Everyone focuses on the landing when they talk about reusable rockets. For a small team building from scratch, the real bottleneck shows up earlier - in the propellant itself.
The Bottleneck Nobody Talks About
Reusable rockets get discussed like the landing is the hard part. The landing is hard. But for a small, resource-constrained team building from scratch, the bottleneck shows up earlier, in propellant. Most accessible options are either commercially controlled and difficult to source, poorly suited to repeated-use engines, or simply not formulated for the burn characteristics we actually want.
So early on we made a decision that's shaped almost everything since: synthesize our own propellant in-house, rather than design around whatever happens to be available off the shelf.
Why Controlling the Fuel Changes the Design Space
When you can't change your fuel, your engine has to compensate for the fuel's limits.

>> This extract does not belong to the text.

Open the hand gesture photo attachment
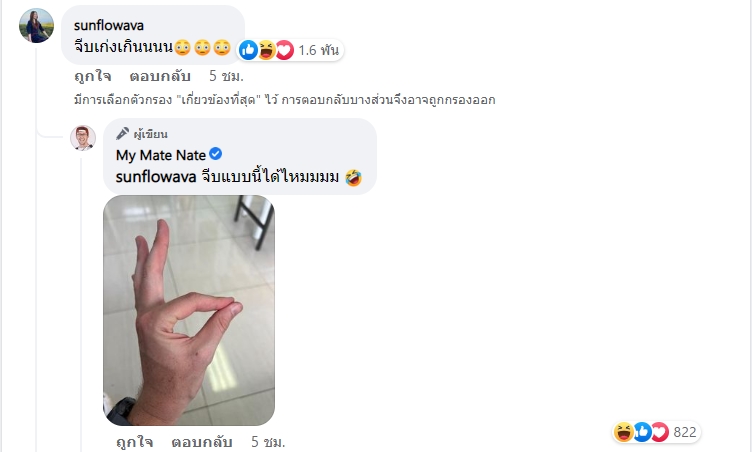 coord(189,310)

When you control both, you can co-design them against each other. That's the bet behind our in-house propellant synthesis work, paired with an automated production line - industrial IoT sensors for monitoring, automated quality control checkpoints, and redundant safety systems, because propellant manufacturing has very little tolerance for inconsistency.

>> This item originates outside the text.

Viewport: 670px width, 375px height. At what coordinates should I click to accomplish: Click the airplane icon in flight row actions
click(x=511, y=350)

This approach is slower up front. Building chemistry and automated manufacturing alongside the engine itself means more variables in motion at once, tested out of our setup at Kaunas Makerspace, with JLCPCB supporting the electronics side. We think it pays off later, once we're not waiting on third-party batches or working around someone else's spec sheet.

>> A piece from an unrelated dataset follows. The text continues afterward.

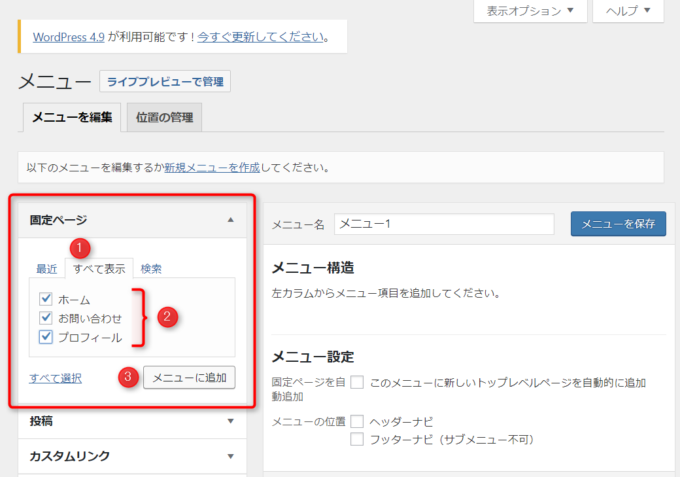The height and width of the screenshot is (477, 680).
Task: Collapse the 固定ページ panel arrow
Action: 231,219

Structure and Avionics Built for Reuse, Not One Flight
The propulsion program isn't just the engine. We're developing lightweight structural components designed to survive repeated thermal and mechanical cycling - a different target than a single-use rocket, which only needs to survive once. Alongside that, we're building our own avionics stack for control and telemetry, because a reusable vehicle needs a detailed record of what stress it experienced on the last flight if you want any real basis for predicting what it can survive on the next one.
Where This Actually Stands
We're early, and we want to be upfront about that. This is a research and development program, not a flight-proven vehicle. What exists today is a propellant synthesis process we're still refining, a structural design philosophy built around reuse instead of single-flight survival, and an avionics architecture taking shape alongside both. There's real engineering ahead before any of this flies - and we'd rather say that plainly than oversell where we are.